▸ Exercise goal: Render the lines below as a JSON list of strings, one string per line, omitting blank lines.

▸ Input:
- - - -

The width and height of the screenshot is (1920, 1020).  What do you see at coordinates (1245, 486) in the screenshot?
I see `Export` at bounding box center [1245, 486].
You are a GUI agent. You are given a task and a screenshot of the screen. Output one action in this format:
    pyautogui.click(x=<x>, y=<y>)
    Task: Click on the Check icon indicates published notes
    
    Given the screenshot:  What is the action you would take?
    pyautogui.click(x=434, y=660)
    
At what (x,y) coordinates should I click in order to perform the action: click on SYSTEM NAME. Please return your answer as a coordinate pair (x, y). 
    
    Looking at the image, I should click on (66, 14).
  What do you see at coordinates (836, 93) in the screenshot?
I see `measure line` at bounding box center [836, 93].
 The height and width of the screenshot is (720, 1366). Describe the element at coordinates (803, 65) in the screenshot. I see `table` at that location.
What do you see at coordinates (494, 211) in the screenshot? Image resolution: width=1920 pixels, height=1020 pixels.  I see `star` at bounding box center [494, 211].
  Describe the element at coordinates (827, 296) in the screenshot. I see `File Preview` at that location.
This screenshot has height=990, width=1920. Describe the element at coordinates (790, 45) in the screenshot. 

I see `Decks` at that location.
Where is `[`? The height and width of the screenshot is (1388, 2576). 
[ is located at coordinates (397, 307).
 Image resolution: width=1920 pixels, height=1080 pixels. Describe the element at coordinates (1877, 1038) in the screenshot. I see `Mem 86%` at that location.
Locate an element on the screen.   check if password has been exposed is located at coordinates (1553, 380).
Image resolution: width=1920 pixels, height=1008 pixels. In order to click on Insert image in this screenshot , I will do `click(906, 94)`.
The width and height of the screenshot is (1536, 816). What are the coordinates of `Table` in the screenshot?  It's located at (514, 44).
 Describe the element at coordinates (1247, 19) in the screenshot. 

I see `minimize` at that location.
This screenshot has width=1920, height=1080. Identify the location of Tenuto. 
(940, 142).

- - - -

▸ Solution for this task:
[
  "The width and height of the screenshot is (1920, 1020).  What do you see at coordinates (1245, 486) in the screenshot?",
  "I see `Export` at bounding box center [1245, 486].",
  "You are a GUI agent. You are given a task and a screenshot of the screen. Output one action in this format:",
  "    pyautogui.click(x=<x>, y=<y>)",
  "    Task: Click on the Check icon indicates published notes",
  "    Given the screenshot:  What is the action you would take?",
  "    pyautogui.click(x=434, y=660)",
  "At what (x,y) coordinates should I click in order to perform the action: click on SYSTEM NAME. Please return your answer as a coordinate pair (x, y). ",
  "    Looking at the image, I should click on (66, 14).",
  "  What do you see at coordinates (836, 93) in the screenshot?",
  "I see `measure line` at bounding box center [836, 93].",
  " The height and width of the screenshot is (720, 1366). Describe the element at coordinates (803, 65) in the screenshot. I see `table` at that location.",
  "What do you see at coordinates (494, 211) in the screenshot? Image resolution: width=1920 pixels, height=1020 pixels.  I see `star` at bounding box center [494, 211].",
  "  Describe the element at coordinates (827, 296) in the screenshot. I see `File Preview` at that location.",
  "This screenshot has height=990, width=1920. Describe the element at coordinates (790, 45) in the screenshot. ",
  "I see `Decks` at that location.",
  "Where is `[`? The height and width of the screenshot is (1388, 2576). ",
  "[ is located at coordinates (397, 307).",
  " Image resolution: width=1920 pixels, height=1080 pixels. Describe the element at coordinates (1877, 1038) in the screenshot. I see `Mem 86%` at that location.",
  "Locate an element on the screen.   check if password has been exposed is located at coordinates (1553, 380).",
  "Image resolution: width=1920 pixels, height=1008 pixels. In order to click on Insert image in this screenshot , I will do `click(906, 94)`.",
  "The width and height of the screenshot is (1536, 816). What are the coordinates of `Table` in the screenshot?  It's located at (514, 44).",
  " Describe the element at coordinates (1247, 19) in the screenshot. ",
  "I see `minimize` at that location.",
  "This screenshot has width=1920, height=1080. Identify the location of Tenuto. ",
  "(940, 142)."
]